We had agreed that we would fish just for trophy fish and we would take turns on poles and my buddy said you take the first fish, we were using vacuum packed Skipjacks. The current was cranking as we neared a bend in the river, we marked this fish behind a piece of structure in 32 foot of water, anchored down but had let the boat roll back past our intended target, so we pulled anchor and did it again this time we were in front of the structure.
The current was crankin a little heavy where we were at so we tried 8 oz. of weight but it just kept tumbling, so we added an additional 8oz. and it was still moving but when we bumped up to 20oz. of weight it held, we had 3 rods that were ready one rod we put the head on, second rod which is the one the Blue took had a Skipjack body that was 18 inches long on it, third pole was another Skipjack head, All three poles were put on the rear of the boat on one side of the motor.
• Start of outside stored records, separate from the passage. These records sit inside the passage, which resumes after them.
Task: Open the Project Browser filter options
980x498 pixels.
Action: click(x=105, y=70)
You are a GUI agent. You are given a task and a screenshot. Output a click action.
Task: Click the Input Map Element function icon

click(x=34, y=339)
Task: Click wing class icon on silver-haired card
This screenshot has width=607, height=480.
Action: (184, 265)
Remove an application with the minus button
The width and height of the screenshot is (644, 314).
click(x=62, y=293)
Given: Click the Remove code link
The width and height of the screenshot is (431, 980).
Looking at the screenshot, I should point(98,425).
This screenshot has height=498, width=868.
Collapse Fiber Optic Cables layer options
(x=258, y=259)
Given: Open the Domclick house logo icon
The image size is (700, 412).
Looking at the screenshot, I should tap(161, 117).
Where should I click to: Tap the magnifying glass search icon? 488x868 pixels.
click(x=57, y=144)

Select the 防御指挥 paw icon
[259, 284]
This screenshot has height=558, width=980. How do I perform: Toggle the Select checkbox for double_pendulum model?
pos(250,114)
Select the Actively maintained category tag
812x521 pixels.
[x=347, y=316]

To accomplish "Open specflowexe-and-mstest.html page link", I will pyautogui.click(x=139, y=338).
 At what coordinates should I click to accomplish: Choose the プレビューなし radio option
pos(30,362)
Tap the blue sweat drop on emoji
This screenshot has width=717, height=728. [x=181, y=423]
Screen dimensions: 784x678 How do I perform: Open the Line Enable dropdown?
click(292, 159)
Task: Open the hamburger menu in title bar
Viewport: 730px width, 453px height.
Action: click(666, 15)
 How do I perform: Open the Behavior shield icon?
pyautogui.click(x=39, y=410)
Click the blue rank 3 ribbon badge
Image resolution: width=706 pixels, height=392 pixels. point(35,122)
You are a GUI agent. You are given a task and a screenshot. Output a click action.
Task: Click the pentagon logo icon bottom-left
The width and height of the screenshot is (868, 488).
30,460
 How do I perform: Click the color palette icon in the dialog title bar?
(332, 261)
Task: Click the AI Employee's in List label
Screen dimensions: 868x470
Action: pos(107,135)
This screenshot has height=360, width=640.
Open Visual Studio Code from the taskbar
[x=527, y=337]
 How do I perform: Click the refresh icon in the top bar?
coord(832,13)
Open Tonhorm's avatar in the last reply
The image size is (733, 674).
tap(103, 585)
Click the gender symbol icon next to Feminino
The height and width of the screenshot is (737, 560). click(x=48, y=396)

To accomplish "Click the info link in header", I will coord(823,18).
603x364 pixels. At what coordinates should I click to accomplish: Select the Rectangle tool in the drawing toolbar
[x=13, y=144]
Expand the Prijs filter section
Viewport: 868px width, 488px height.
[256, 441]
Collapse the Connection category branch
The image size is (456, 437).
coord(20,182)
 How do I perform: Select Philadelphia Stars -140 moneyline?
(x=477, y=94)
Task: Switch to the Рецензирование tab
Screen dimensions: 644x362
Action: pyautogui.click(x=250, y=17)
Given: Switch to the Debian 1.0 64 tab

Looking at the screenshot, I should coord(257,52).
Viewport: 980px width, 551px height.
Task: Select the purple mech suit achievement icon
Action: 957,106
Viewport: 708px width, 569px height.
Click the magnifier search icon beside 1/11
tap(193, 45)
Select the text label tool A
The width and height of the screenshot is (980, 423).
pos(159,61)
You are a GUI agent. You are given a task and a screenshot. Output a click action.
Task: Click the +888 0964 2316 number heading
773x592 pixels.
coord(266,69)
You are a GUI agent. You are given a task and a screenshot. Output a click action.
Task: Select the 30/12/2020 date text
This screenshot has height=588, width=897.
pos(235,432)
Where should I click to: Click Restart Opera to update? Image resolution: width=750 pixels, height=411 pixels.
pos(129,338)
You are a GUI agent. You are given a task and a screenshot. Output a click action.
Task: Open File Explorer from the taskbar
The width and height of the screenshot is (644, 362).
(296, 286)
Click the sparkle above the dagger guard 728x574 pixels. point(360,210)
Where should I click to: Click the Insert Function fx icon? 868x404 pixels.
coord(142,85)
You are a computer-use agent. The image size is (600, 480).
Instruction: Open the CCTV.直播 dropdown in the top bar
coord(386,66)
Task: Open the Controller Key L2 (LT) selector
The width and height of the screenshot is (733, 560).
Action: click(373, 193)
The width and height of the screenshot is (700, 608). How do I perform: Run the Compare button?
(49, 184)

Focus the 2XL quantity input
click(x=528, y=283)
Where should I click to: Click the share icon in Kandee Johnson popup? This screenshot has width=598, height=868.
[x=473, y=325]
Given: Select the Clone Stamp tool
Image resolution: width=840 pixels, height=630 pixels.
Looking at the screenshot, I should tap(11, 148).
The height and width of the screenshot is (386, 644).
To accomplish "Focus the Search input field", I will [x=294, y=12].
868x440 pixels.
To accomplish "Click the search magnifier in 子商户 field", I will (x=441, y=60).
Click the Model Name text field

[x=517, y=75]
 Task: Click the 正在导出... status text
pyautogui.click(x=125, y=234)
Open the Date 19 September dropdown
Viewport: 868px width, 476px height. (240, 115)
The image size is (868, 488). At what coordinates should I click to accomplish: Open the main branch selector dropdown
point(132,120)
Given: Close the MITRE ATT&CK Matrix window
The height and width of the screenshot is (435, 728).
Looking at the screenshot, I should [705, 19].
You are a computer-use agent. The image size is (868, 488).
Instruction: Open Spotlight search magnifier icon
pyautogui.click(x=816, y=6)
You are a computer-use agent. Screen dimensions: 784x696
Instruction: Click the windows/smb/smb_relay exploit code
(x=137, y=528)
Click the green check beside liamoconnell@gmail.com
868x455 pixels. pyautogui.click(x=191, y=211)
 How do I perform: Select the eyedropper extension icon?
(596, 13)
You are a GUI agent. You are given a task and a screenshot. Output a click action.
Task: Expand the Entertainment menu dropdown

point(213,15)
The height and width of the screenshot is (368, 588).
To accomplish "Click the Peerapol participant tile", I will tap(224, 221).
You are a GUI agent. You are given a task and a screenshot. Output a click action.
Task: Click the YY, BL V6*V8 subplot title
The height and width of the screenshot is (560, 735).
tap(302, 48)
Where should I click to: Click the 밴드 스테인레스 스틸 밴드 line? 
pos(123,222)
We were getting the other three rods ready when I heard something and looked over at the rods, the middle rod was pulled down and in the water, I went over to get the rod when it came back up, my buddy asked me what I was doing and I said that rod was in the water then the rod just laid right on down everso slowly, Yea fish on!!!
At first I didn't think he was that big but he was coming at the boat then he turned and let me know who was on the end of the line and started burning line off the reel, I just leaned back and held on nothing I could do but then he turned and I started winching him in, by this time 10 min. had gone by and my arms and shoulders were really starting to ache, I was also gasping for breath as this fish was doing a number on me, I never saw the Blue till he was near the transom of the boat, when he saw the boat it was, dive, dive, dive, by this time I'm really starting to feel the major workout this fish is giving me, finally he decide to come up and just as we went to net him he rolls over and the hook is hung in the net, my buddy said Oh this is bad real bad stay with him Doc, somehow he managed to get the hook out and the fish took another dive, but he came right back up and did the same thing again got the hook hung in the net, I really think this fish knew what that net was for as he never rolled till the net got near him so we brought him along side the boat and slipped him into the net, he was gasping pretty bad and so was I, I told my friend lets just sit here and rest awhile and let him get his breath, actually I'm the the one that needed the rest. After 10 min. we brought him on board the boat, weighted him then took pictures then lowered him over the side and away he went, then we did the little jig on the boat high fives several times for the next half an hour, well that was the only fish we marked all day on the river and the only bite we had but it was well worth the trip, great way to start 2005..............Doc


----------



## crappielooker (Apr 5, 2004)

nice writing doc... no wonder you were a little antsy on the weekend..


----------



## bigjohn513 (Apr 6, 2004)

nice fish doc!!!


----------



## katfish (Apr 7, 2004)

Nice fish Doc

You sure looked cold


----------



## flathunter (Apr 5, 2004)

Awesome fish Doc!


----------



## Baitkiller (Sep 1, 2004)

Doc


NICE BLUE!!!!!!!!!!!!!!!


<>< Baitkiller ><>


----------



## truck (Apr 12, 2004)

GREAT FISH Doc !!!  Nothing like fighting a big boy in the current  Thanks for sharing.Daryl


----------



## bill_gfish (Apr 5, 2004)

thanks for the story doc! Adrenalin going just reading it.

bill


----------



## Fishman (Apr 5, 2004)

Awsome fish doc, way to go.


----------



## Darwin (Apr 12, 2004)

WOW!!!!  

My first cat of the year was exactly 56 times smaller than that  . I caught a small channel cat while saugeye fishing at the Delaware Dam on Friday. A "1" pounder!!  

Great fish!


----------



## atrkyhntr (May 31, 2004)

GREAT READ and SUPER FISH DR...


----------



## catking (Apr 5, 2004)

Great story Doc !!!! This is getting my cattin juices flowing  Blues are powerful fish............. THE CATKING !!!


----------



## skipjack11 (Apr 12, 2004)

A fish that size in current that strong! NO wonder you felt whipped. It might take you a long while on the water to top that one.


----------



## Mr. Catfish (Apr 10, 2004)

Doc,Great Fish and good story .


----------



## mrfishohio (Apr 5, 2004)

I might have to wet a line again.........


----------



## Doctor (Apr 5, 2004)

Good to see you on the board Jim, so where's my avatar?


----------